Case Study: Bilateral Total Hip Replacement
in a 65 yr. old female
Bilateral Total Hip Replacement – 65 yr. old female
A 65 year old woman presents with bilateral hip pain. Patient currently works as a teacher in a middle school. Patient states that it has become very difficult for her to conduct her classroom and her home activities due to the severity and discomfort from her hips. Patient has tried numerous non surgical options prior to coming into our office, as physical therapy, aqua therapy, massage therapy, and cortisone injections.
All facets have failed this patient in the category of relief. Review of the patients’ preoperative films, show significant osteoarthritis and degeneration. The patient’s lifestyle and medical history were overall good with no prior medical ailments. The patient was a prime candidate for a bilateral total hip replacement.
The patient underwent the bilateral total hip replacement under fluoroscopy control. The patient was positioned in the supine position and both lower extremities were draped and prepped in the usual sterile manner. A curvilinear incision centered over the left hip was used for the arthrotomy. The anterior approach to the hip was then developed and the bone was then exposed in situ. Dissection was made and the head was then removed. The acetabulum was then exposed.
The remainder of the labrum was then removed. The acetabulum was sequentially reamed. The final shell was then placed into position in the correct abduction and anteversion. A screw was used for additional stability. A poly was placed over the shell. Attention was then turned towards the femur. The contralateral extremity was placed over a Mayo stand and the left lower extremity was placed in a figure of 4 position. The canal was sequentially broached.
The final broach was left into position. The trunnion and the head were placed over the broach. The hip was then reduced trialed through a full range of physiological motion and the hip was stable in all physiological range of motion. Fluoroscopy was obtained to ensure the correct length. Hip was dislocated. The trial components were then removed. Final components were then placed into position and the hip was then reduced. Thorough lavage was given. The wound was then closed in layers.
Similarly on the right hand side, a curvilinear incision was made. The patient was found to be stable to undergo a second hip replacement. The anterior approach was developed over to the right hip, though head of the femur was exposed in situ resection was made. The head was then removed. The acetabulum was then exposed. The labrum was then debrided. The acetabulum was sequentially reamed and the final shell was then placed into position in the correct abduction and anteversion.
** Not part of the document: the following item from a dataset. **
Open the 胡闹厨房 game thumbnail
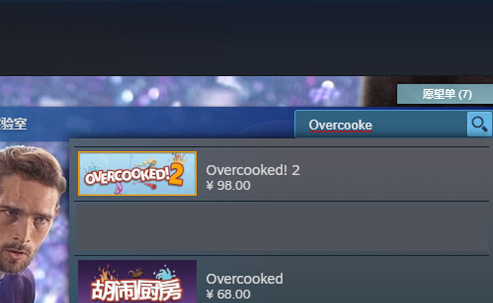The height and width of the screenshot is (303, 493). pyautogui.click(x=138, y=281)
A screw was used for additional fixation. The poly was then placed over the shell. The femur was then exposed after placing the contralateral extremity over the mayo stand and a figure of 4 position was used to broach the canal. Final broach was left into position. The head and trunnion were then placed over the broach and the hip was reduced. The hip was then trialed through a full range of physiological motion and the hip was stable through all physiological range of motion.
Fluoroscopy was carried out to ensure that both the limb lengths were equal. The trial components were then removed and the final components were placed into position and the hip was then reduced. Thorough lavage was given. The hip was then closed in layers. The patient was then transferred to the postoperative care unit in stable condition.
The patient was transferred to a rehabilitation facility for 5 days postoperatively to monitor for DVT, and physical therapy measures. The patient was released with no DVT and great prognosis from the therapists. Patient returned to the office for follow up and stated pain levels were at a 3/10 at the 6 week time frame.
The patient was to continue physical therapy and the HEP program for strengthening and ROM. At the 3 month postoperative visit the patient is at a 0/10 pain level with great ROM, weight bearing status and gait. Patient advised that since her surgical procedure and returning to work, she is pain free and can interact with her students the way she once used to. The patient planned on entering a walk marathon her students were hosting. The patient and myself are extremely pleased with the results of her Bilateral total hip replacement.